LE BLOG DES ALTERNATIFS
F. Preneau (Les Alternatifs)
L’exigence d’un cessez-le feu immédiat dans le conflit meurtrier qui oppose les troupes géorgiennes et russes ne peut plus masquer la défaite militaire et politique du président géorgien Mikheil Saakachvili et une nouvelle redistribution régionale des cartes au bénéfice de la Russie.
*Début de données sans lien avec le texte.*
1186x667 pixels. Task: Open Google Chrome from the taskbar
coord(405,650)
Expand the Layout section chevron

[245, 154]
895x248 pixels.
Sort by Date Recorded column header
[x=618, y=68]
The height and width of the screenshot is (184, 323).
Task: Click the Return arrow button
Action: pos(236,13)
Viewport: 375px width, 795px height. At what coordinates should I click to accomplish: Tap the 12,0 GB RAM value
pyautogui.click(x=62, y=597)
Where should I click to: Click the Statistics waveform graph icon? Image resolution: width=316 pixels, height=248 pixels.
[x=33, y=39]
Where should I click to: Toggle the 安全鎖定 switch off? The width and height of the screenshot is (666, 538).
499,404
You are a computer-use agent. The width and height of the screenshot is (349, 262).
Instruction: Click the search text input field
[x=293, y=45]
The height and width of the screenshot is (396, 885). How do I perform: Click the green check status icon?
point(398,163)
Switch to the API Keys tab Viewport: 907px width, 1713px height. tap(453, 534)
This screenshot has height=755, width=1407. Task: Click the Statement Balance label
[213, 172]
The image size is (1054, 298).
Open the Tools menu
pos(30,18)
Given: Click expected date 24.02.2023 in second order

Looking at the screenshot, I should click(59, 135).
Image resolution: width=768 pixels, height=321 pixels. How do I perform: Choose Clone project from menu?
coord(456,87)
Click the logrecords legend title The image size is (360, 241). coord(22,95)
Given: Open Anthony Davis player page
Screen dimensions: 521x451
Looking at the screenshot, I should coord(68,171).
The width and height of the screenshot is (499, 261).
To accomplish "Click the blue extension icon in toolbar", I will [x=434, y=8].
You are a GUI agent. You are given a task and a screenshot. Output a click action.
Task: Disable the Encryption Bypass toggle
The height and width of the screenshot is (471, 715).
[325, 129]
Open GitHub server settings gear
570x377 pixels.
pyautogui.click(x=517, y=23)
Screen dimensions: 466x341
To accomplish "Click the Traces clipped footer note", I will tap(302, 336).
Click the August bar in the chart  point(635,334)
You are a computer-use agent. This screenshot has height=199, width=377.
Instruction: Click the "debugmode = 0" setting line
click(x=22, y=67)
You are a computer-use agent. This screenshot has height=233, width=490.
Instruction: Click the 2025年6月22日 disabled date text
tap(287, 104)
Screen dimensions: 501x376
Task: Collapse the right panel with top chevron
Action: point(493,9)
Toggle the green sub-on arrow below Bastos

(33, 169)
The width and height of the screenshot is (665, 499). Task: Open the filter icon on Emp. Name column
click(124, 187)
En prenant l’initiative d’une attaque militaire sur l’Ossétie du Sud et sa petite capitale, Tskhinvali, le 6 août dernier, Mikheil Saakachvili a fait un double pari : le premier, sans doute le plus important pour lui, ressouder dans une union nationale une population de plus en plus mécontente et défiante vis-à-vis de sa politique ultralibérale qui accentue de façon criante les inégalités et nourrit la misère, le second en considérant que l’ouverture des jeux olympiques et la présence, au côté de Bush, de Poutine à Pékin pouvait lui donner un répit. Il est aujourd’hui clair qu’il les a perdu tous les deux et que son aventurisme ouvre une situation bien pire pour les peuples de la région et notamment pour le peuple géorgien. La dépendance énergétique de la Géorgie à l’écart de la Russie fait d’ores et déjà craindre un hiver particulièrement difficile pour les géorgiens. Sans parler de la situation dramatique des habitants d’Ossétie du sud dont la plupart des villes et villages est ravagée.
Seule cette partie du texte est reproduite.